# What needs to be done
Every line that contains the word "computer" should be copied from the records below.

# Source information
=====

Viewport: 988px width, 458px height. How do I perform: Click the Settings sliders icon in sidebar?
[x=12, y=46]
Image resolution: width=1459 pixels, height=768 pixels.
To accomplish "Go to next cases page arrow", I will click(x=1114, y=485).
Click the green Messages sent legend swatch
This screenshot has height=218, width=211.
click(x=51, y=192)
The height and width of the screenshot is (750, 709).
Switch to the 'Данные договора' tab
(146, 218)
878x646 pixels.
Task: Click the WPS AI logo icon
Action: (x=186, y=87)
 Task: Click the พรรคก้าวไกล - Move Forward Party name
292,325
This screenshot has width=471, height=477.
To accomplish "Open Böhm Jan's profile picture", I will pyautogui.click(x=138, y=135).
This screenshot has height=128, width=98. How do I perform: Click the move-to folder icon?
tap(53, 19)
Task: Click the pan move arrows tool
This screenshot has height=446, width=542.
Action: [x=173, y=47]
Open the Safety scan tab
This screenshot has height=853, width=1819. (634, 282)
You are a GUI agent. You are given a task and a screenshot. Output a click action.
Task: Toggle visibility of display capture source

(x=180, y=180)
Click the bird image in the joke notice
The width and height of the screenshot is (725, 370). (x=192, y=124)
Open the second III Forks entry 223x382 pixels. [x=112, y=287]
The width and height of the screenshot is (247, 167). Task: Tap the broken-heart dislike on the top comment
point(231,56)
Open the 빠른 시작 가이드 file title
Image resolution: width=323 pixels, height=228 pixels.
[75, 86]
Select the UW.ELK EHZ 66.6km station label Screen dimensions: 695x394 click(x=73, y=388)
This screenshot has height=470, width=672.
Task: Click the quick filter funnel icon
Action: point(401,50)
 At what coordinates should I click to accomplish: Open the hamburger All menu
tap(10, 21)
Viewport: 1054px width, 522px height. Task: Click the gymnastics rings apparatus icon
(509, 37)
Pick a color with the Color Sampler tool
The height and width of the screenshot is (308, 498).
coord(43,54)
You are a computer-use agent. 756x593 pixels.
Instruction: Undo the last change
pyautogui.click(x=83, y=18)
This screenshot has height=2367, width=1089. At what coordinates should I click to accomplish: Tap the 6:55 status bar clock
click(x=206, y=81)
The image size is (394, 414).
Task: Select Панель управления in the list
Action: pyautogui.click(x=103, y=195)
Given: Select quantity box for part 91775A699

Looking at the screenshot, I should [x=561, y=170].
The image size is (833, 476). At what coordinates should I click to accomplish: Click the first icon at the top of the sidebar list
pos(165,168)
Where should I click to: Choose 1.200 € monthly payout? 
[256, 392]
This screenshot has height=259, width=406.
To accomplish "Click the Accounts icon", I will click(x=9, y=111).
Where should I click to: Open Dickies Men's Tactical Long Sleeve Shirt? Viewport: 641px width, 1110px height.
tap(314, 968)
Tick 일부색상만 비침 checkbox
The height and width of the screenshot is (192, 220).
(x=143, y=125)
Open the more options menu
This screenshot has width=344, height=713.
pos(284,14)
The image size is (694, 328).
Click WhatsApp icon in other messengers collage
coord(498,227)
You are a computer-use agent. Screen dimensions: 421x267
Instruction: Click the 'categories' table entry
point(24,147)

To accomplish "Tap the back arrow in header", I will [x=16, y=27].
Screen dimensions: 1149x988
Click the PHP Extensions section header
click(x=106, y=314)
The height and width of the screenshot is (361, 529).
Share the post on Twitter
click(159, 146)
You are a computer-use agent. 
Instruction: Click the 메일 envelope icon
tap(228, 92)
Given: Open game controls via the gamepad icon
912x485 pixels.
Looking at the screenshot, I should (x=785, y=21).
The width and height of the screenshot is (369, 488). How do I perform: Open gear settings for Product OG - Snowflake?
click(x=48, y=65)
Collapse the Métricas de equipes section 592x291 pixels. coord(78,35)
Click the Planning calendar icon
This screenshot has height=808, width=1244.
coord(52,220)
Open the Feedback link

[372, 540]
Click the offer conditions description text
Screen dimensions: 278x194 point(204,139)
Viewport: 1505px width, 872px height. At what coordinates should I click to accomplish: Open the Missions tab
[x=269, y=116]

=====

# Answer
You are a computer-use agent. 756x593 pixels.
You are a computer-use agent. Screen dimensions: 421x267
You are a computer-use agent. 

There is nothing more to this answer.